COSA FARE: Secondo il testo del documento qui sotto, chi aveva gestito la privatizzazione del monopolista italiano a metà degli anni '90?

TESTO DEL DOCUMENTO:
Sono talmente efficienti, continua Bernabé, che "quando fanno le cose, vanno a cercarsi chi ha l'esperienza giusta". Dunque, serviva portare a Wall Street l'ex colosso pubblico del petrolio, un gruppo per dimensioni grande due volte l'Eni, con più di due milioni di barili di petrolio e quasi 600 milioni di metri cubi di gas naturale estratti al giorno. E a Pechino qualcuno evidentemente ancora ricordava che era stato Bernabé a metà degli anni '90 a gestire la privatizzazione del monopolista italiano.

Voci di dati salvate:
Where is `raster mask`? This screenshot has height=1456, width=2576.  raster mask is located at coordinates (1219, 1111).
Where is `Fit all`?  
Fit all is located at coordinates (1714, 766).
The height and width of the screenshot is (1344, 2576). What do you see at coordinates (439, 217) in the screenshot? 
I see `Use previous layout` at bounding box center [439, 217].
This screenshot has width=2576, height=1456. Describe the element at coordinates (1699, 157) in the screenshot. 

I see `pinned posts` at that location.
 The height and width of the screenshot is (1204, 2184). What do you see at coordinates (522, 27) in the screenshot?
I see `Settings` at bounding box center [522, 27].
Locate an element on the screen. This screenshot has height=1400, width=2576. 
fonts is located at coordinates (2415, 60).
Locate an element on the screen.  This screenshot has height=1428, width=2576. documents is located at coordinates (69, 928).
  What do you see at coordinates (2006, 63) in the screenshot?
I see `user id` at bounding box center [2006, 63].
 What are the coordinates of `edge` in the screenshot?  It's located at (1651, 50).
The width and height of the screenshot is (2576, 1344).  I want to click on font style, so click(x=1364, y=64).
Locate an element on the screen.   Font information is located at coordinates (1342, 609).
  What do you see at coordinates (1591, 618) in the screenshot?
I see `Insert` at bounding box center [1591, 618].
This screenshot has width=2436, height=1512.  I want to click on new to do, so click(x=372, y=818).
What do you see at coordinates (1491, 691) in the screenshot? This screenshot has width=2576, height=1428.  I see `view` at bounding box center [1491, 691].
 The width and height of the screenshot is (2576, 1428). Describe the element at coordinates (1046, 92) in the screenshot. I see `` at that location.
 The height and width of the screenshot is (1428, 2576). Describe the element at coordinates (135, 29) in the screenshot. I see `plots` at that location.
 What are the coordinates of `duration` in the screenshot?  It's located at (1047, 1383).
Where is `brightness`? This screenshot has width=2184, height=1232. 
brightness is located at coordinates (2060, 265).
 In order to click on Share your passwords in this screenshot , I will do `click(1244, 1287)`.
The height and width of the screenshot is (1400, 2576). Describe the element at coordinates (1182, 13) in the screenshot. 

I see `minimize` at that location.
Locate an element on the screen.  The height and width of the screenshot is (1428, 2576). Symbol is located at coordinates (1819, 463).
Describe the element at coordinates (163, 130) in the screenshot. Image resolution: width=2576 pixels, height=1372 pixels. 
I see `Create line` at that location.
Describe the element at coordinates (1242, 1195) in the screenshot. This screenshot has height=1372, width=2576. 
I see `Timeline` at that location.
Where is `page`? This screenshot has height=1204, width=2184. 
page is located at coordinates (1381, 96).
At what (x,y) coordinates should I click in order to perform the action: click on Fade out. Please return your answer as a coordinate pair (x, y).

RISPOSTA: Bernabé.